## [Requirement]
Among the lines below, count those with the word "click". Answer with the number only.

## [Available data]
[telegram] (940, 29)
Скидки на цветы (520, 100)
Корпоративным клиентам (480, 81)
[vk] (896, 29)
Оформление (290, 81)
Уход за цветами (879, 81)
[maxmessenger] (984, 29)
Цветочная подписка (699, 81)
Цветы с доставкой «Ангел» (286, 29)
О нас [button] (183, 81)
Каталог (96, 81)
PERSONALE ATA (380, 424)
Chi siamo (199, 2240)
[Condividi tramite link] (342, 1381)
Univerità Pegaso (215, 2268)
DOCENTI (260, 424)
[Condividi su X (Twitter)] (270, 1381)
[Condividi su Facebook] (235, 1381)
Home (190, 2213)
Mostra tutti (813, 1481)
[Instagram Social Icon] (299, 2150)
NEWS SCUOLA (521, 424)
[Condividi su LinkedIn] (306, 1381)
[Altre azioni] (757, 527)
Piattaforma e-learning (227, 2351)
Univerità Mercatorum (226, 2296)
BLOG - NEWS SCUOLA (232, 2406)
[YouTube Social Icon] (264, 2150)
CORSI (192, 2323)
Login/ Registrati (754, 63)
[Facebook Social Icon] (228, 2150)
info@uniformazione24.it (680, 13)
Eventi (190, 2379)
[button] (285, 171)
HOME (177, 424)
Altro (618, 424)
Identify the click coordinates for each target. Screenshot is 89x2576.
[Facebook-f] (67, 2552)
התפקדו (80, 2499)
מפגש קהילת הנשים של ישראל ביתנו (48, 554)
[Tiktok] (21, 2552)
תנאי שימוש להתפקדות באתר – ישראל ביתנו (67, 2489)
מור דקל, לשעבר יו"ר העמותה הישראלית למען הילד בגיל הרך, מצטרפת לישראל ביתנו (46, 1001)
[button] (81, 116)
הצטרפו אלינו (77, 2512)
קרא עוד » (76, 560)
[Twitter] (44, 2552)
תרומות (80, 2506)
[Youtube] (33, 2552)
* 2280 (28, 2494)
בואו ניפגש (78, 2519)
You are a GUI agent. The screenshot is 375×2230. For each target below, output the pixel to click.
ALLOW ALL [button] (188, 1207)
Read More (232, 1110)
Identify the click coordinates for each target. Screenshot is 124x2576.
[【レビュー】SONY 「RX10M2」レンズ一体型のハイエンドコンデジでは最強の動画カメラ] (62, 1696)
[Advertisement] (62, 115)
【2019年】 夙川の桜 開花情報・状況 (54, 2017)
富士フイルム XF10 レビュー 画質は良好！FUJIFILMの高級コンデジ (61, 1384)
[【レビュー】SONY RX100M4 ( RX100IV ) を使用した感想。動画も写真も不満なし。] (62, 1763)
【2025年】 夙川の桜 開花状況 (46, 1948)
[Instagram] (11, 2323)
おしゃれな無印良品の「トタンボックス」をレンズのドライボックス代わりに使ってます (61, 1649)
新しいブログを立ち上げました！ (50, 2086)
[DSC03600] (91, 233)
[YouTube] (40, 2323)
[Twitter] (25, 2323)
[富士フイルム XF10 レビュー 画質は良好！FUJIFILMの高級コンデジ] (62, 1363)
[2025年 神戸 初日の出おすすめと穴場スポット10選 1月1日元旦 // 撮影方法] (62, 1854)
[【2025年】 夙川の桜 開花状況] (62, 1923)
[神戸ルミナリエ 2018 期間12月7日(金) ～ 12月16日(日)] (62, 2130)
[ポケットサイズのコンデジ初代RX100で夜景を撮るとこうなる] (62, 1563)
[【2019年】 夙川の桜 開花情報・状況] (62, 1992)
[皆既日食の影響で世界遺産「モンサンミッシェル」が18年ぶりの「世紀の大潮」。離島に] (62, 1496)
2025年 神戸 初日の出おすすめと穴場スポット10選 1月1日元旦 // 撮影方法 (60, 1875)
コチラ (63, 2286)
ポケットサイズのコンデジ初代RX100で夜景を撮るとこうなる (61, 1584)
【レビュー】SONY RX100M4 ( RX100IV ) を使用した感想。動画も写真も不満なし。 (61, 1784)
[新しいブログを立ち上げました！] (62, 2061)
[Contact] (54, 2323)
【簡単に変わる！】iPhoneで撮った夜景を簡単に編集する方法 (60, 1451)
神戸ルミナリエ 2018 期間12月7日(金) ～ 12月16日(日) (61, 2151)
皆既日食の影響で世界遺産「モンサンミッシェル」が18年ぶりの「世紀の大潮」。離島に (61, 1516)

## [Response]
3